We know this much: Notre Dame can take a punch.

At least star quarterback Jimmy Clausen can. After getting "sucker-punched" in an early morning barroom scuffle last weekend, Clausen — black eye and all — is expected to start today when the Fighting Irish face Stanford in the regular-season finale for both schools.

The game has added drama as it appears Charlie Weis' five-year coaching tenure has come to an end. Even Weis acknowledged he wouldn't be surprised to be fired because of his current 6-5 record. Then, after the Clausen incident became public, the coach instituted a media blackout.

Yet the week's distractions should get shuffled to the side when the Irish and Cardinal offenses collide at Stanford Stadium. Big defensive plays will be at a premium for the nationally televised broadcast that features some of the country's best skill-position players.

Notre Dame has Clausen and primary target Golden Tate, one of the best receivers in school history. Stanford counters with redshirt freshman quarterback Andrew Luck and record-setting tailback Toby Gerhart.

The Cardinal averages 35.4 points per game; the Irish 29.4.

Notre Dame's strategy is simple: "I think just getting off to a fast start and just moving the ball," Clausen said.

The Fighting Irish need some kind of pick-me-up after dropping three in a row, including a double-overtime 33-30 defeat to Connecticut last weekend.

Notre Dame is ranked 11th nationally in total offense behind Clausen's 3,382 yards passing for 23 touchdowns with four interceptions.
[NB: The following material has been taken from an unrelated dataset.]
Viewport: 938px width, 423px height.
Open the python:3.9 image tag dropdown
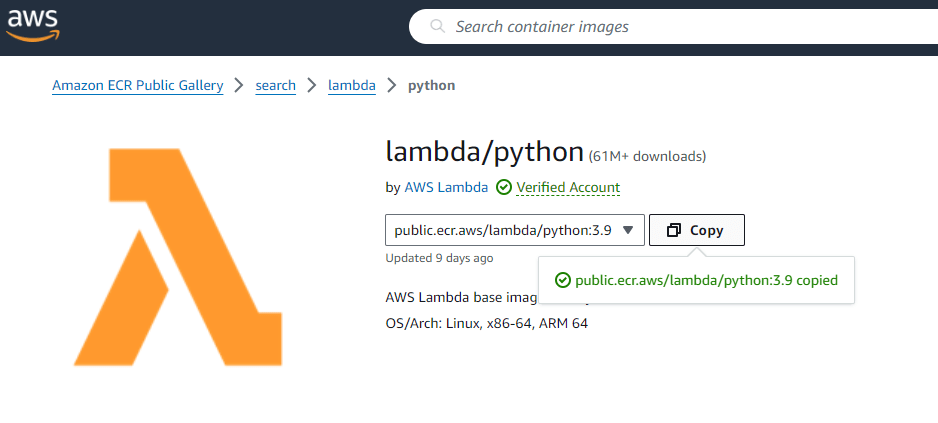(503, 230)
Tate is 87 yards short of the school record for career receiving yards. He has 83 receptions and 1,295 yards this season.

"The receivers make big plays and big plays after the catch," Stanford coach Jim Harbaugh said. "They look like running backs once they got the ball in their hands."
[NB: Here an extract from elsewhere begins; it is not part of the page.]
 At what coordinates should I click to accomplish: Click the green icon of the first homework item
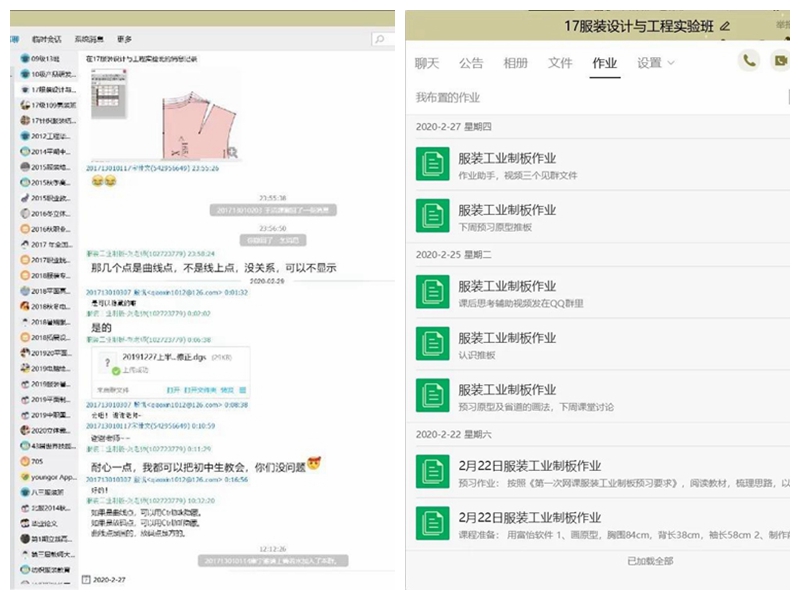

The Irish lost leading rusher Armando Allen (697 yards) when he broke his hand against Connecticut. They plan to platoon Robert Hughes, Theo Riddick and Jonas Gray on the ground.
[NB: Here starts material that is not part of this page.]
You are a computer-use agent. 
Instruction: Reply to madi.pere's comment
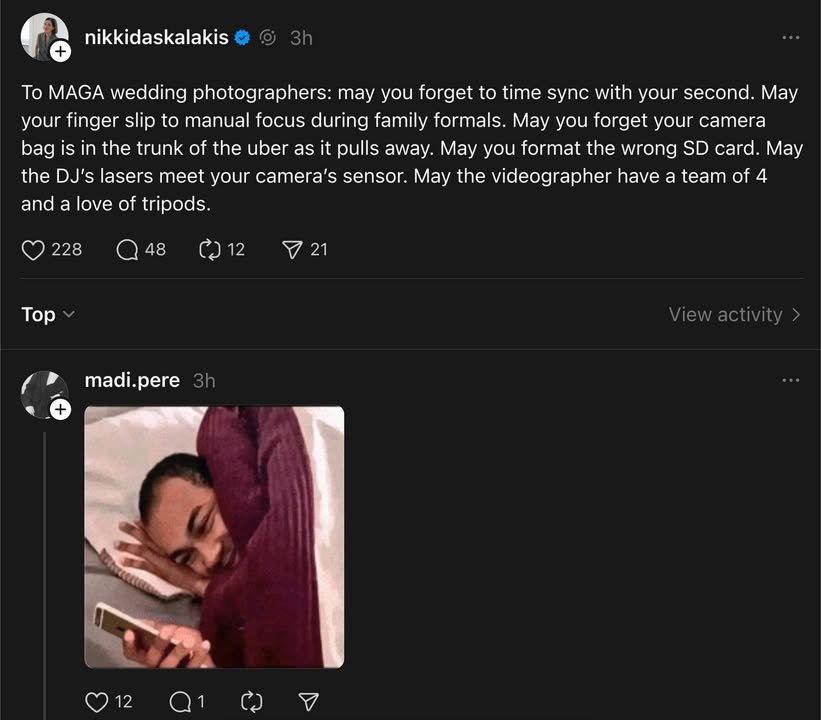[181, 701]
Notre Dame won't find the Cardinal lackadaisical after the team's 34-28 defeat to rival Cal last week.

"We always take pride in hitting the other team in the mouth, and we got away from that last week," Gerhart said. "We're going to get back to basics and get after people."

Said Notre Dame center Eric Olsen: "We can't be in the tank against these guys because they will just run all over us."

Weis expects nothing less than a physical game from Stanford's offense because of Harbaugh's mindset.

"They have more of a defensive mentality where they're just going to try to mash you," he said.

Ultimately, though, it comes down to the running game for Stanford.

"I could talk about their offensive line, I could talk about their tight ends and I could talk about their scheme and their mentality, but that No. 7, the guy with the ball in his hands, he's special," Weis said of Gerhart.

It'd be difficult to find someone to disagree with that assessment. But Stanford has been successful this year when it has landed a second punch through Luck's usually reliable passing. The Cardinal struggled against Cal with missed throws and three dropped balls.

"We've got to throw the ball and catch it," Harbaugh said.

And hope for enough defensive stops to hold on.

  • today: vs. Notre Dame, 5 p.m. TV: Chs. 7, 10.